───── MATERIAL SUPPLIED ─────
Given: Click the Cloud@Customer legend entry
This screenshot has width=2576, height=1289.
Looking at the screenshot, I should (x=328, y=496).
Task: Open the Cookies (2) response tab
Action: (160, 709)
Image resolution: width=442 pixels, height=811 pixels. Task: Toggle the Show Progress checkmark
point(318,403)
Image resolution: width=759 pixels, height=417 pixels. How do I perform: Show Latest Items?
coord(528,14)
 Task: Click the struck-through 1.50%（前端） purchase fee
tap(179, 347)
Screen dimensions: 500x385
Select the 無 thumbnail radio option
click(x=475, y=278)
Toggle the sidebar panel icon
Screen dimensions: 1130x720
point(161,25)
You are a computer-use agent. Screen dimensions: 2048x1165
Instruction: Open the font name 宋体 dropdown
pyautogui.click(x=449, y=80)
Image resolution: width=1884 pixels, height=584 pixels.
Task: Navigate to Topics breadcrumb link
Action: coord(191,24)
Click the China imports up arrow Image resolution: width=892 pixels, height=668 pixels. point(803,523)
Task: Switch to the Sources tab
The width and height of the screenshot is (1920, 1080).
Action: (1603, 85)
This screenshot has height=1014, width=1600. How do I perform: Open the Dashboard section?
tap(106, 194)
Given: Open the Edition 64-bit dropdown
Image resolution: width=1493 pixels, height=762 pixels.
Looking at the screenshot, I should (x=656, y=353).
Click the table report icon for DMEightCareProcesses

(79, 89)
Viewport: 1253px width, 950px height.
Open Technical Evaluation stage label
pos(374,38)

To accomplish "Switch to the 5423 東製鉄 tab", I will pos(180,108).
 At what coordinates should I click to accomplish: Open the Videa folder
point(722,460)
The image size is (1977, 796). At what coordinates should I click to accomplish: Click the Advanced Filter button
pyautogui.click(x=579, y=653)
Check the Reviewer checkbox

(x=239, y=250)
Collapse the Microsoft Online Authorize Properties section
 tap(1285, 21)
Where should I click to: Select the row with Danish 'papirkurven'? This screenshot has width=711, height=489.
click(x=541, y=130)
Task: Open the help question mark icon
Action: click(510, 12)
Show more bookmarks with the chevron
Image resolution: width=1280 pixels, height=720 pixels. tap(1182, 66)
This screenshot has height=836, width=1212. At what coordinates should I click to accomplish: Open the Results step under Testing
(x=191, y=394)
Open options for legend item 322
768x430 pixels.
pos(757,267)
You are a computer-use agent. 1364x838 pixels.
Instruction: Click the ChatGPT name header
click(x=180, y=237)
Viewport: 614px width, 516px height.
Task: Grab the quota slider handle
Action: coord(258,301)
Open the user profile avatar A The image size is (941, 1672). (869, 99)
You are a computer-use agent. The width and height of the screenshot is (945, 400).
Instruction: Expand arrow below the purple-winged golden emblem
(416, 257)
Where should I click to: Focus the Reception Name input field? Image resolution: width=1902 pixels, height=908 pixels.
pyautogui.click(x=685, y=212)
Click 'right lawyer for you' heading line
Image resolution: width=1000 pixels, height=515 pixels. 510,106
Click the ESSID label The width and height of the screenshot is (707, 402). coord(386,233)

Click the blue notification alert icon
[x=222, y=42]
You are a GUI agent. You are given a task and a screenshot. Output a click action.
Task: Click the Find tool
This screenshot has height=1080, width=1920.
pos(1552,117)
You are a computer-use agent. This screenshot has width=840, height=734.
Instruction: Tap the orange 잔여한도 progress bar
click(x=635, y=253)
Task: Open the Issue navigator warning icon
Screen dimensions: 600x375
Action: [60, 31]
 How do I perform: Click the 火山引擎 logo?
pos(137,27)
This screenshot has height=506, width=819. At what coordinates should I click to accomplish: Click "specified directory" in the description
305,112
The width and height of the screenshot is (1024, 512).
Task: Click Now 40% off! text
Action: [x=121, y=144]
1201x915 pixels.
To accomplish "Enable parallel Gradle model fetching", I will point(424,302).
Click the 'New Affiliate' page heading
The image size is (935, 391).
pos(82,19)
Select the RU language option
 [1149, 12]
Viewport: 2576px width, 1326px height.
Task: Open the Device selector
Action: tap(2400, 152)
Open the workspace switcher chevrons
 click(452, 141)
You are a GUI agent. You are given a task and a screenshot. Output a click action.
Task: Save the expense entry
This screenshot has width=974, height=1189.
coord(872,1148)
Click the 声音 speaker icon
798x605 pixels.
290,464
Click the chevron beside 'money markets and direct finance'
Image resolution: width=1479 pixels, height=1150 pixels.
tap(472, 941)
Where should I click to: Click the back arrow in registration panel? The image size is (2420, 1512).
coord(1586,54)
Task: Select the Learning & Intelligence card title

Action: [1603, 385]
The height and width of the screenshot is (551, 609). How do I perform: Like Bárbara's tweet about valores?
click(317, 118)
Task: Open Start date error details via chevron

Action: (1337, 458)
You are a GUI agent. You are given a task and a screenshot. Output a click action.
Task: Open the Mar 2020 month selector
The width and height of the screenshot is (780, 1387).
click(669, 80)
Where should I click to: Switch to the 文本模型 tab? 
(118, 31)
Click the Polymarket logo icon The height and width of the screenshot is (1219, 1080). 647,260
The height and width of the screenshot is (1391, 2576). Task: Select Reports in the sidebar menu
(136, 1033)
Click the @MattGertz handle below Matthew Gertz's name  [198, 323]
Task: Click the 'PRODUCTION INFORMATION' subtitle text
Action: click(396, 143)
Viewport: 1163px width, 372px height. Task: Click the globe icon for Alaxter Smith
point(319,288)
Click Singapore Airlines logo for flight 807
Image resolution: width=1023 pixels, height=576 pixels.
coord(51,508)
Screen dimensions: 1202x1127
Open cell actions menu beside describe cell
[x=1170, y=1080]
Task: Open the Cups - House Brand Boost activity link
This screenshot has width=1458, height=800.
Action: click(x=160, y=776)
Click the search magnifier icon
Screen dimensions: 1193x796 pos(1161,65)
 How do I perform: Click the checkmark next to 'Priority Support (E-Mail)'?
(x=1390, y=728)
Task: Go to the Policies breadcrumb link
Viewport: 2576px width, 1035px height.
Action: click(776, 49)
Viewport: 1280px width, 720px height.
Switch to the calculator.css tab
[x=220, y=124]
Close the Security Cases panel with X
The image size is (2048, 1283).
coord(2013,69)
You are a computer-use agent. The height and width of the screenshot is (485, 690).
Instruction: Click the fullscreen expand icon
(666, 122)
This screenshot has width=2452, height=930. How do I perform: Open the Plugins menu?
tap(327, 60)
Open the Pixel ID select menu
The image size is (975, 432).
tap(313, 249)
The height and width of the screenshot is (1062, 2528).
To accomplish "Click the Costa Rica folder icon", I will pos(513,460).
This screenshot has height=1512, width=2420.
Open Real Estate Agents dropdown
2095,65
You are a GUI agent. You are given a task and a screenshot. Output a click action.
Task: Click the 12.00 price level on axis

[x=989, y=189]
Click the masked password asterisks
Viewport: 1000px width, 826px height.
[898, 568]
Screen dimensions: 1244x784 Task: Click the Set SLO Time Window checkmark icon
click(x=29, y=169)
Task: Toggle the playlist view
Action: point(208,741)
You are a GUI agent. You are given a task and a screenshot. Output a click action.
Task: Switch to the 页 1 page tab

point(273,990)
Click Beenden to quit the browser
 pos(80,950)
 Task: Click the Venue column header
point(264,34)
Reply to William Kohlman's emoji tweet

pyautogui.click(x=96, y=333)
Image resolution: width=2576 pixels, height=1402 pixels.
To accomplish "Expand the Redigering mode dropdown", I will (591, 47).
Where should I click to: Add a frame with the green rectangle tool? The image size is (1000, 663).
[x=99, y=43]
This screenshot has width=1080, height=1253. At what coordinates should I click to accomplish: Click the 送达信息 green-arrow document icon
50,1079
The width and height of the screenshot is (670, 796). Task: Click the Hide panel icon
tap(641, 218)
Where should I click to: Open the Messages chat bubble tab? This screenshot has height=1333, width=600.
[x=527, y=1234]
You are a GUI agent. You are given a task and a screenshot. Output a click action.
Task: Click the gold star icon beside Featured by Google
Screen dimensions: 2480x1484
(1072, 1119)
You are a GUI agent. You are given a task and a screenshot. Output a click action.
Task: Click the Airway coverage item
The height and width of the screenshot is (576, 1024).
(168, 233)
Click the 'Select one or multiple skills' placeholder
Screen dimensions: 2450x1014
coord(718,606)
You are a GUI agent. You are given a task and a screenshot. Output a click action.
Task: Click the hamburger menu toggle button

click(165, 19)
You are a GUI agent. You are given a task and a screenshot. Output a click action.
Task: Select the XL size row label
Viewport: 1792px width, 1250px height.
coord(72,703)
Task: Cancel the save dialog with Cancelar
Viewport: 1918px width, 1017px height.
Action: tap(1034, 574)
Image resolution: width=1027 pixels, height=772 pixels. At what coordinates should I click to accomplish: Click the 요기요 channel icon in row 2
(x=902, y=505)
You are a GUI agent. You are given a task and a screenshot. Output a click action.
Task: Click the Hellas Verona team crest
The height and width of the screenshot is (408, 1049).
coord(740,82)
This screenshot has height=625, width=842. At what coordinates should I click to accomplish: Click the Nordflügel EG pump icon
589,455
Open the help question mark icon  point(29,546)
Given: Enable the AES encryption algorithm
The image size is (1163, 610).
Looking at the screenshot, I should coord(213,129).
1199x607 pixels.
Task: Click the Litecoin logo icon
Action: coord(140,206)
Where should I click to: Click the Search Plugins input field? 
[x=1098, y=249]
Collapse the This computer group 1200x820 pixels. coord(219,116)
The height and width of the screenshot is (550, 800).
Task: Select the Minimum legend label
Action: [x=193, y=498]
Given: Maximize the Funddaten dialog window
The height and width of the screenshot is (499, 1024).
─────
Copy the data word for word, from its first line through the line containing "tap(1285, 21)", and include that line.

Given: Click the Cloud@Customer legend entry
This screenshot has width=2576, height=1289.
Looking at the screenshot, I should (x=328, y=496).
Task: Open the Cookies (2) response tab
Action: (160, 709)
Image resolution: width=442 pixels, height=811 pixels. Task: Toggle the Show Progress checkmark
point(318,403)
Image resolution: width=759 pixels, height=417 pixels. How do I perform: Show Latest Items?
coord(528,14)
 Task: Click the struck-through 1.50%（前端） purchase fee
tap(179, 347)
Screen dimensions: 500x385
Select the 無 thumbnail radio option
click(x=475, y=278)
Toggle the sidebar panel icon
Screen dimensions: 1130x720
point(161,25)
You are a computer-use agent. Screen dimensions: 2048x1165
Instruction: Open the font name 宋体 dropdown
pyautogui.click(x=449, y=80)
Image resolution: width=1884 pixels, height=584 pixels.
Task: Navigate to Topics breadcrumb link
Action: coord(191,24)
Click the China imports up arrow Image resolution: width=892 pixels, height=668 pixels. point(803,523)
Task: Switch to the Sources tab
The width and height of the screenshot is (1920, 1080).
Action: (1603, 85)
This screenshot has height=1014, width=1600. How do I perform: Open the Dashboard section?
tap(106, 194)
Given: Open the Edition 64-bit dropdown
Image resolution: width=1493 pixels, height=762 pixels.
Looking at the screenshot, I should (x=656, y=353).
Click the table report icon for DMEightCareProcesses

(79, 89)
Viewport: 1253px width, 950px height.
Open Technical Evaluation stage label
pos(374,38)

To accomplish "Switch to the 5423 東製鉄 tab", I will pos(180,108).
 At what coordinates should I click to accomplish: Open the Videa folder
point(722,460)
The image size is (1977, 796). At what coordinates should I click to accomplish: Click the Advanced Filter button
pyautogui.click(x=579, y=653)
Check the Reviewer checkbox

(x=239, y=250)
Collapse the Microsoft Online Authorize Properties section
 tap(1285, 21)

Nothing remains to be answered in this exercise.